What the exercise asks
After finding the line with "1024x630 pixels." in the entries below, copy that line and each one after it exactly, through the last line, and omit pictures.

Exercise input
++++++++++++++++++++

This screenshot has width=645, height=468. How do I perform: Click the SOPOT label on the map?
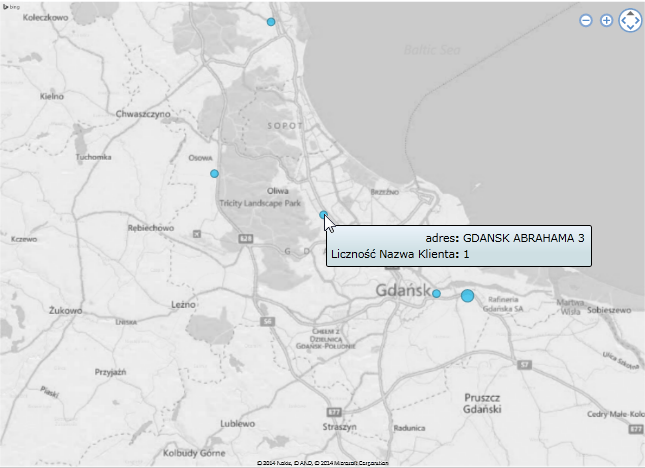284,126
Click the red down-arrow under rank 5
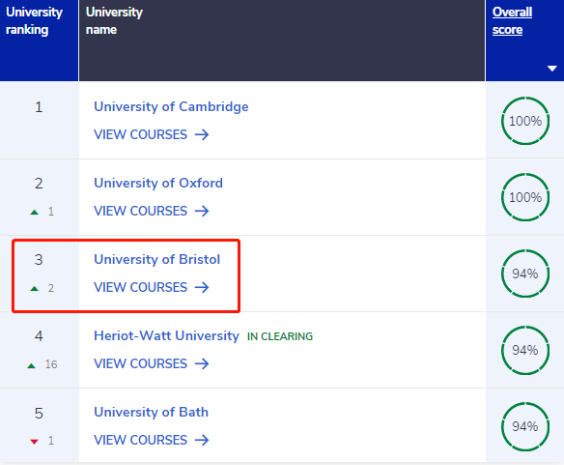 (34, 442)
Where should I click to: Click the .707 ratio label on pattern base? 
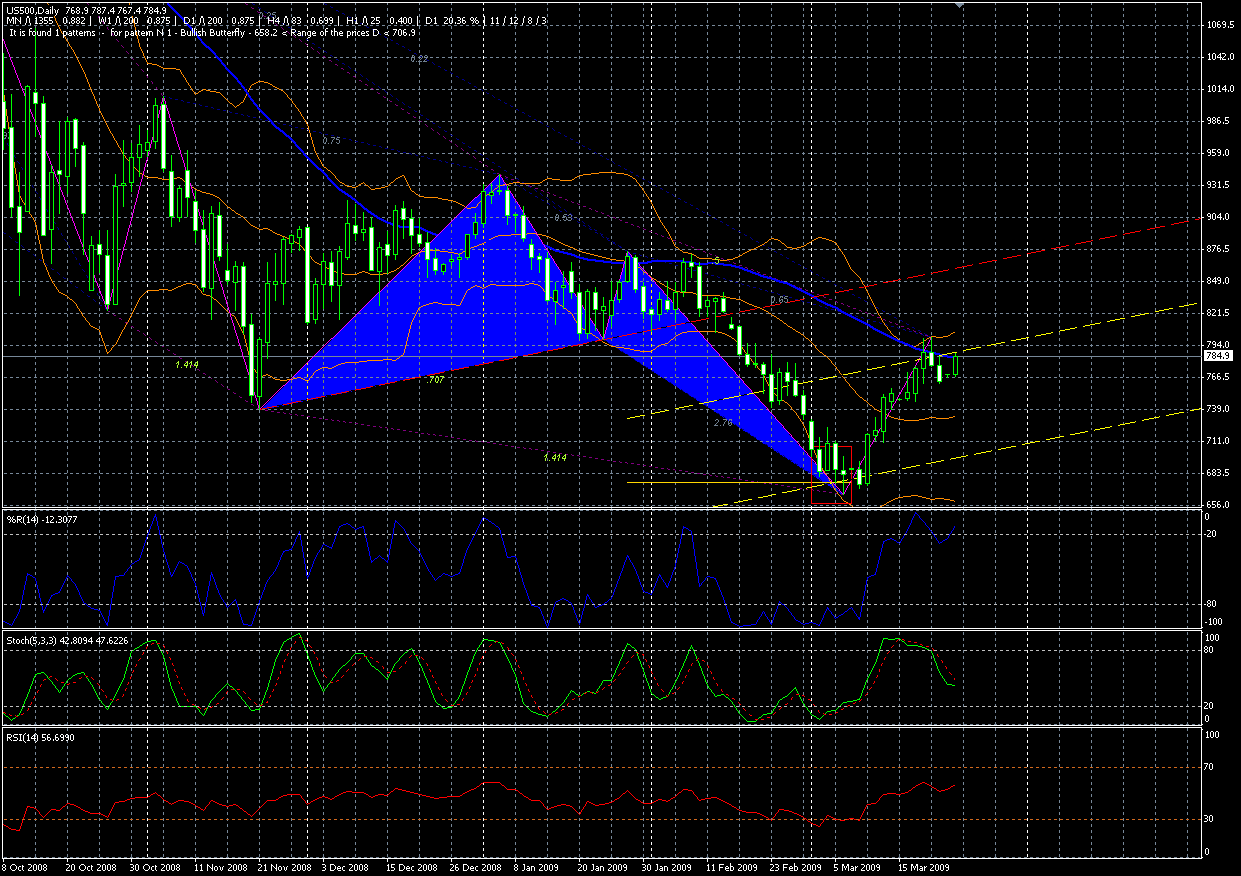coord(436,381)
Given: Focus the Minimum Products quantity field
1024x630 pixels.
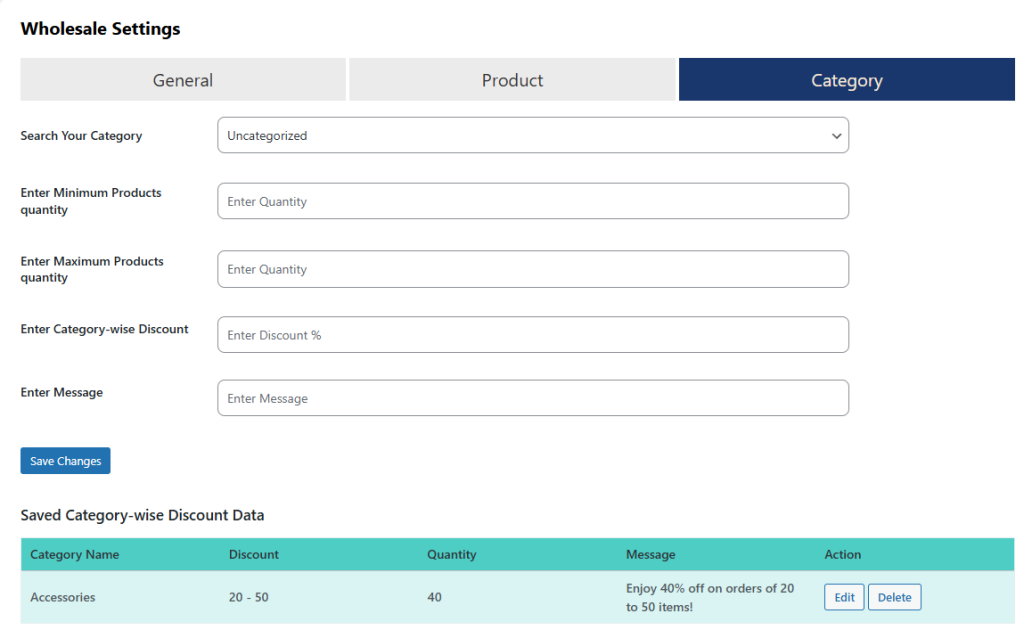Looking at the screenshot, I should click(532, 201).
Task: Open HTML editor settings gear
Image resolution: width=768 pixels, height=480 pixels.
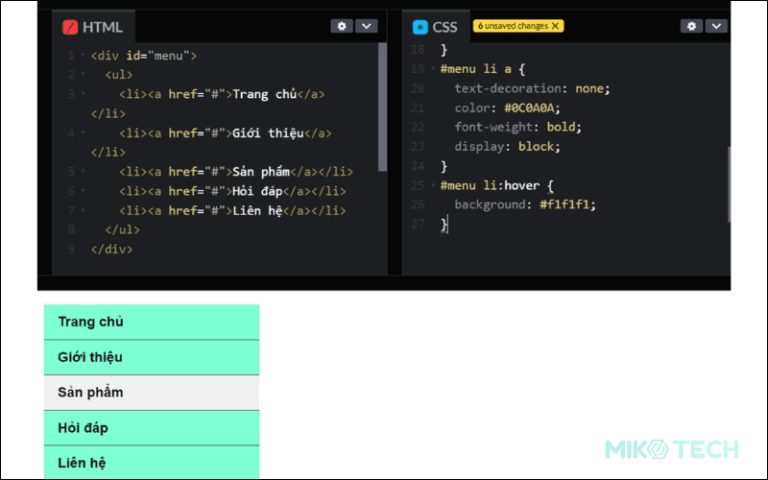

++++++++++++++++++++

Answer space
1024x630 pixels.
Looking at the screenshot, I should click(532, 201).
Task: Open HTML editor settings gear
Image resolution: width=768 pixels, height=480 pixels.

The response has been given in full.